▶ **Exercise instructions**
The entries below contain pictures, which are to be left out; write out exactly, and only, the lines from the line with "This screenshot has height=638, width=1020." up to and including the line with "The height and".

▶ **Data extracts**

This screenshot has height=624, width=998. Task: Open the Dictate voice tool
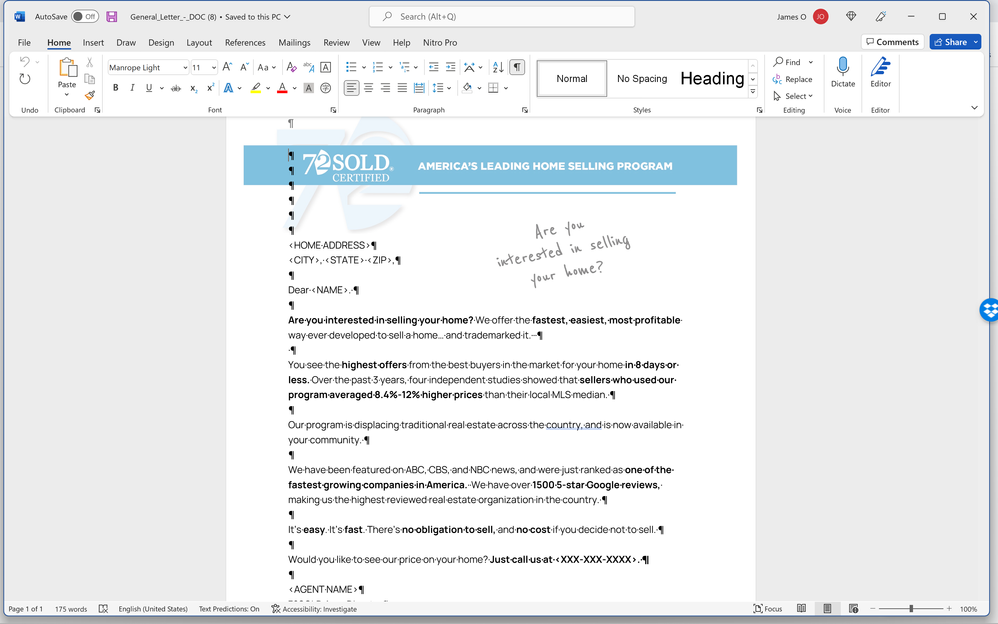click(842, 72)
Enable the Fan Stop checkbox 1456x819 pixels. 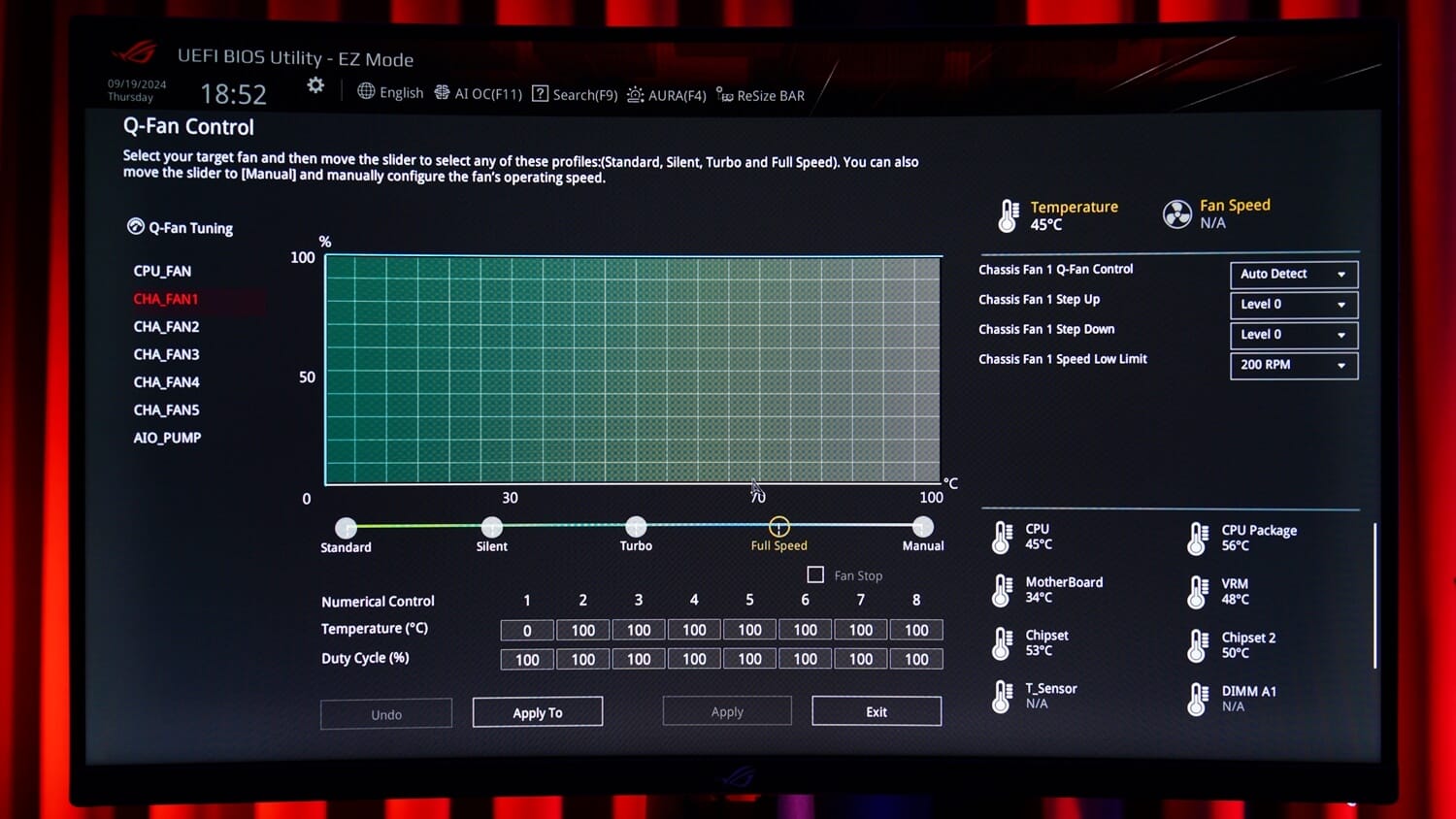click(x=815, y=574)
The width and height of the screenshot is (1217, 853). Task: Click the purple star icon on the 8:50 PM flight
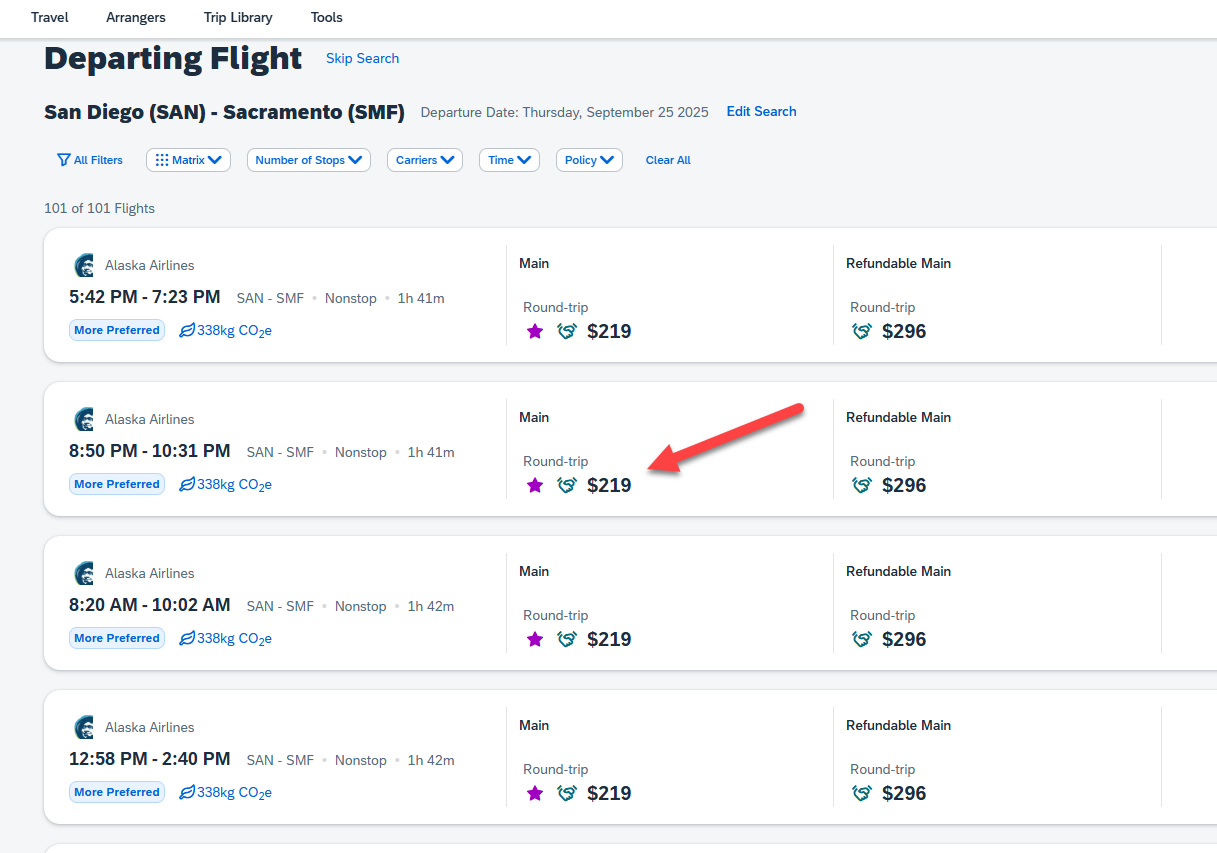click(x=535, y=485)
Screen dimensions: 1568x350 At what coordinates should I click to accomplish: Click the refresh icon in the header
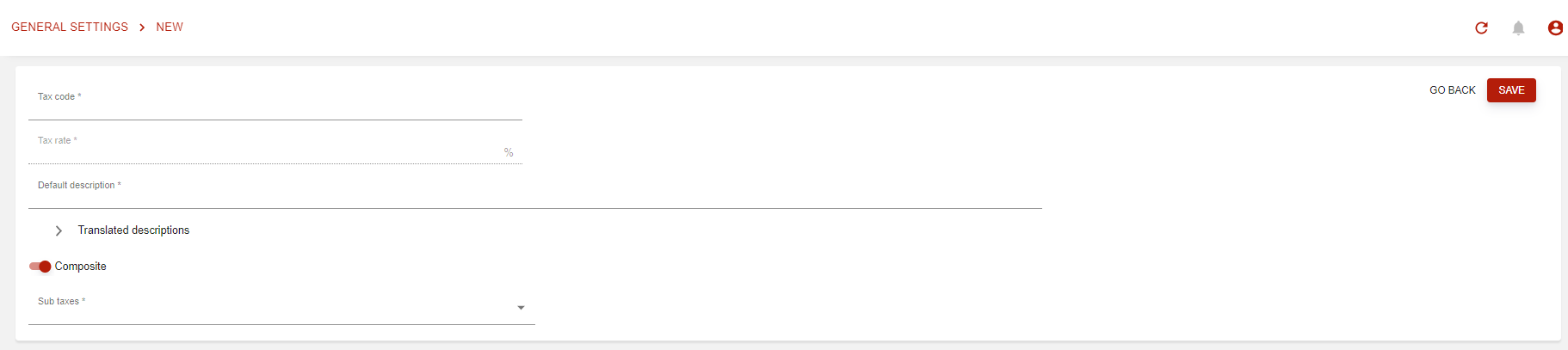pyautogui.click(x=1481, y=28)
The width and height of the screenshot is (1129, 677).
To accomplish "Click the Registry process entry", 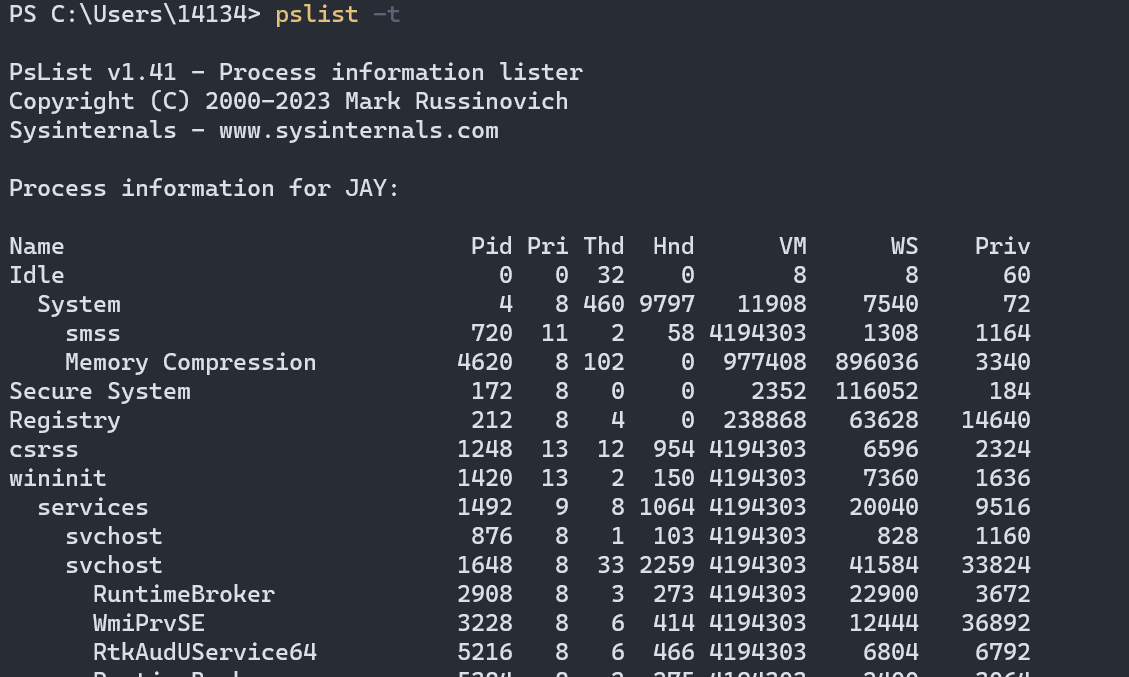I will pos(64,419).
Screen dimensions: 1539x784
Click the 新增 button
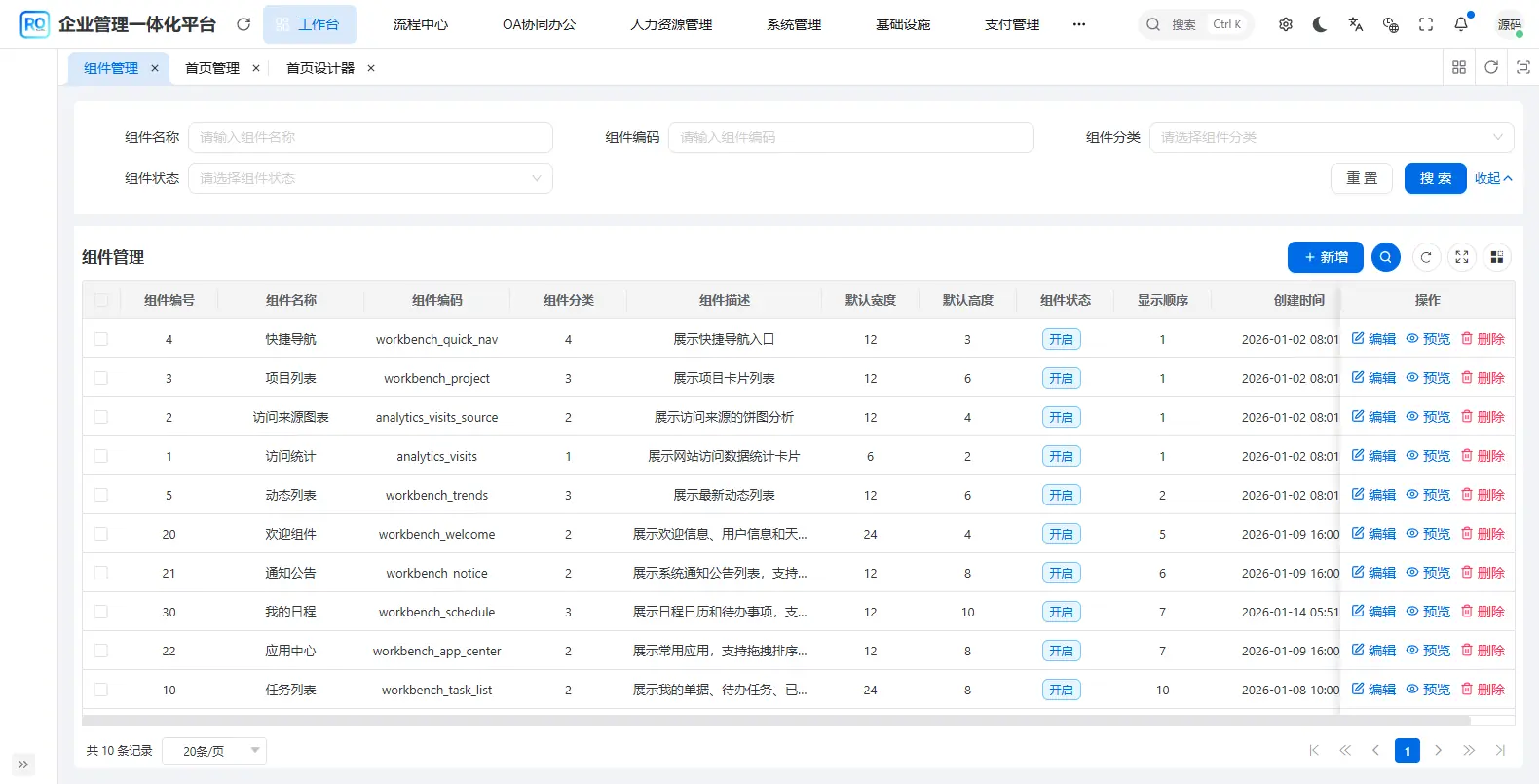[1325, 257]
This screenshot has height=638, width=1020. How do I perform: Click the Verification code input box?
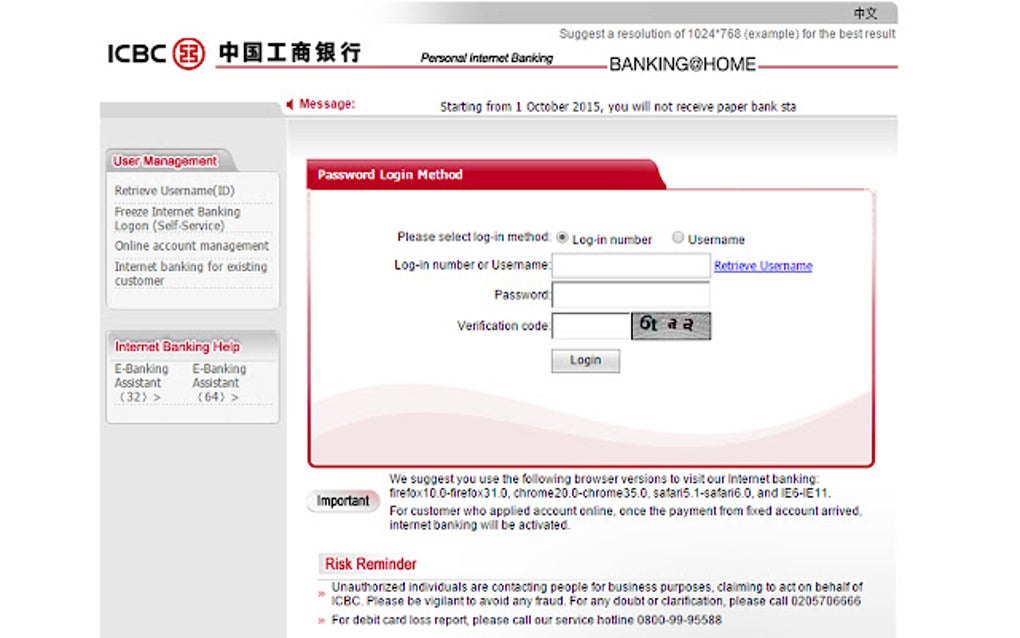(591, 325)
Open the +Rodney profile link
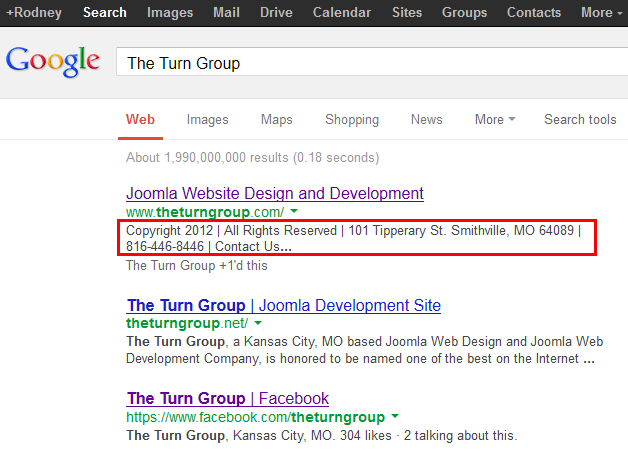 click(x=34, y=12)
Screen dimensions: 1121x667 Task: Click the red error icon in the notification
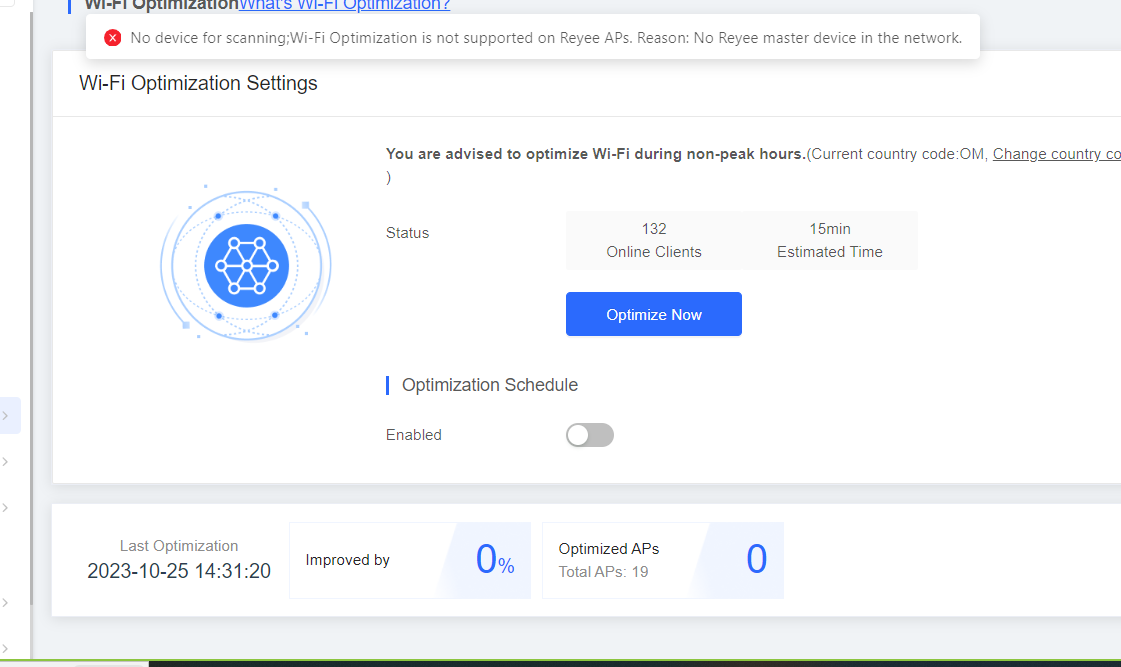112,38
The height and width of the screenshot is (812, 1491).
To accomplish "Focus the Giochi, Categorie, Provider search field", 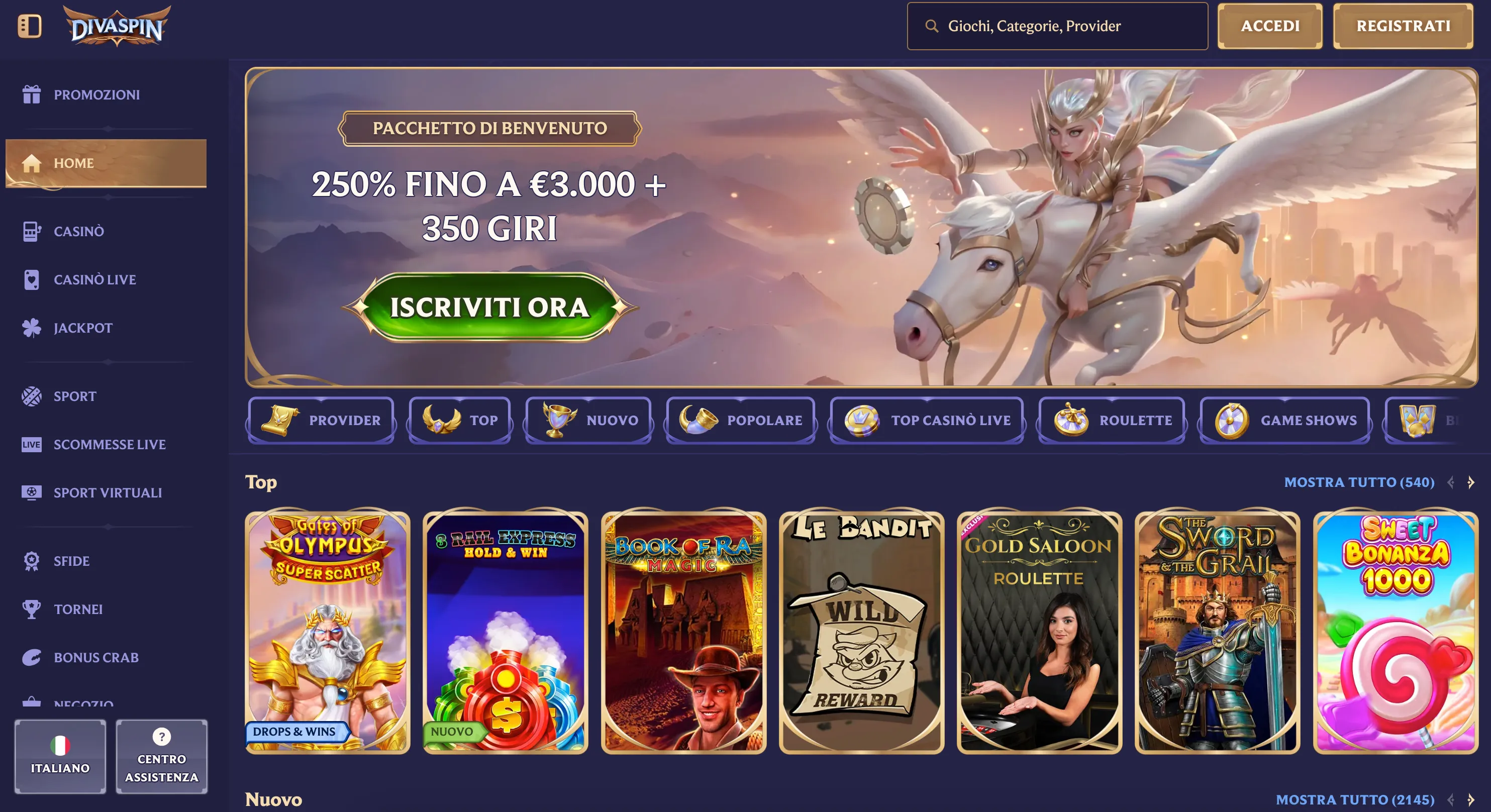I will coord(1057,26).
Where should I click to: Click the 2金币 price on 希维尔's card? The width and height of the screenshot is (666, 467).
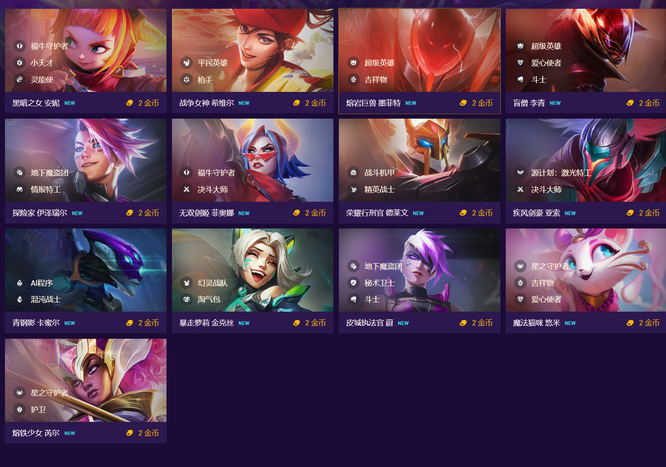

▶ **Answer**
This screenshot has height=638, width=1020. How do I perform: Click the Verification code input box?
(591, 325)
Open the +Rodney profile link
 click(x=34, y=12)
Screen dimensions: 1121x667 Task: Click the red error icon in the notification
112,38
The height and width of the screenshot is (812, 1491).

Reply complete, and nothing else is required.